Born in Dakar, Senegal, Papa Diouf started his career at Touré Kunda, before moved to Dakar Université Club in 2009.

On 20 February 2011, the Bulgarian Litex Lovech confirmed Diouf has joined on loan until the end of the season. He made his A PFG debut on 27 February, coming on as a 52nd-minute substitute for Dejan Djermanović in the 3–0 victory over Minyor Pernik; he then scored his first goal for the club 38 minutes later.

===Kalmar FF===
On 20 September 2011, Swedish club Kalmar FF confirmed that they had reached a deal with Dakar UC regarding Diouf, as of 1 January 2012 he would go on a six-month loan to Kalmar, together with Archford Gutu from Dynamos Harare, Zimbabwe.
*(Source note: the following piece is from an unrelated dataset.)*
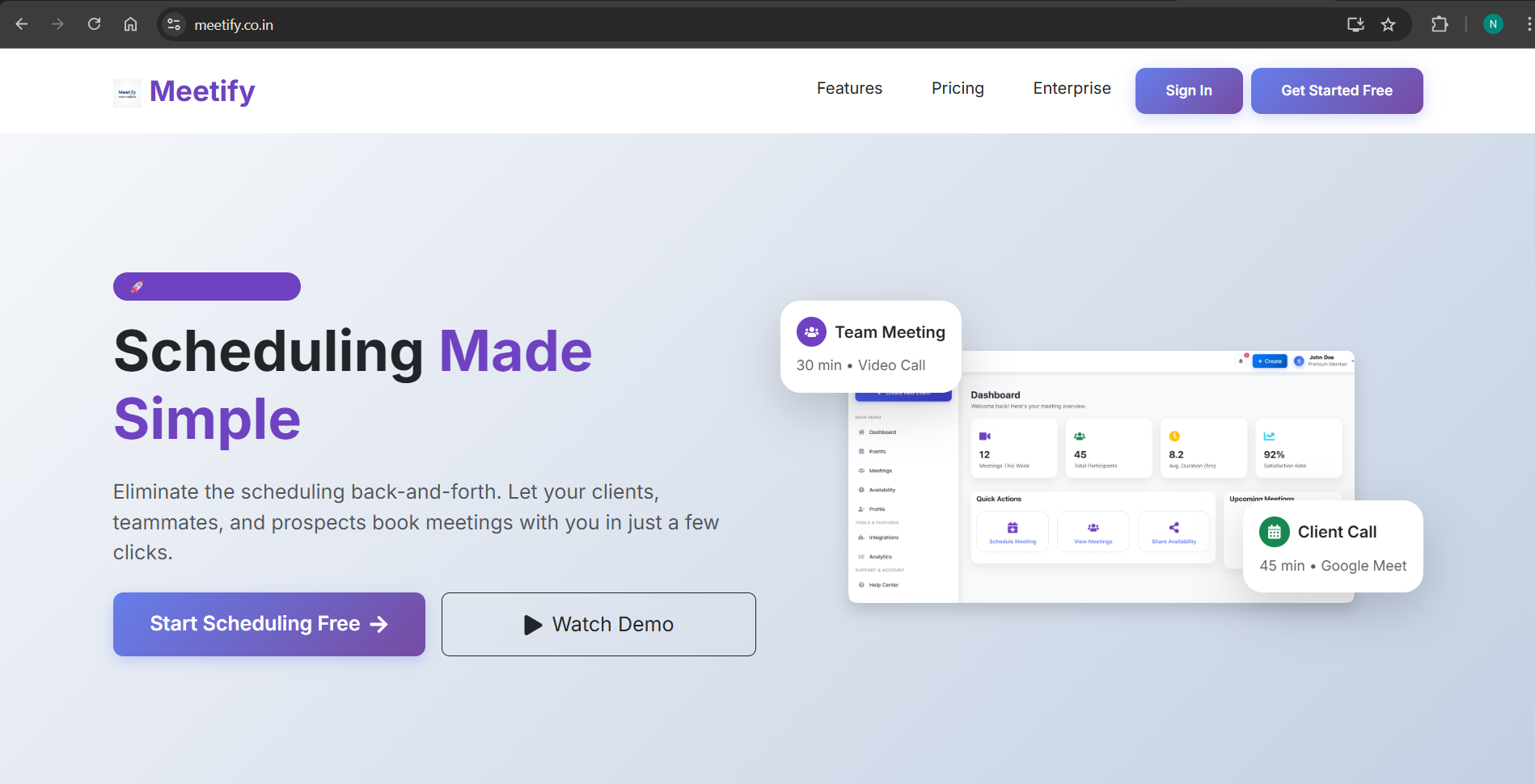Click the rocket badge above the headline
The height and width of the screenshot is (784, 1535).
pos(137,286)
On 14 March Kalmar FF announced that they had decided to sign both Gutu and Diouf before Allsvenskan had started.

===Return to Kalmar FF===
On 21 June 2022, Diouf returned to Kalmar FF until the end of the 2022 season. After that, he played half a year for Serie D club SSD Brindisi FC before returning to Sweden and Kalmar's smaller neighboring club Oskarshamns AIK.

==International career==
Diouf earned his first cap with the Senegal national team as a substitute in a friendly against the Mexico on 10 May 2010.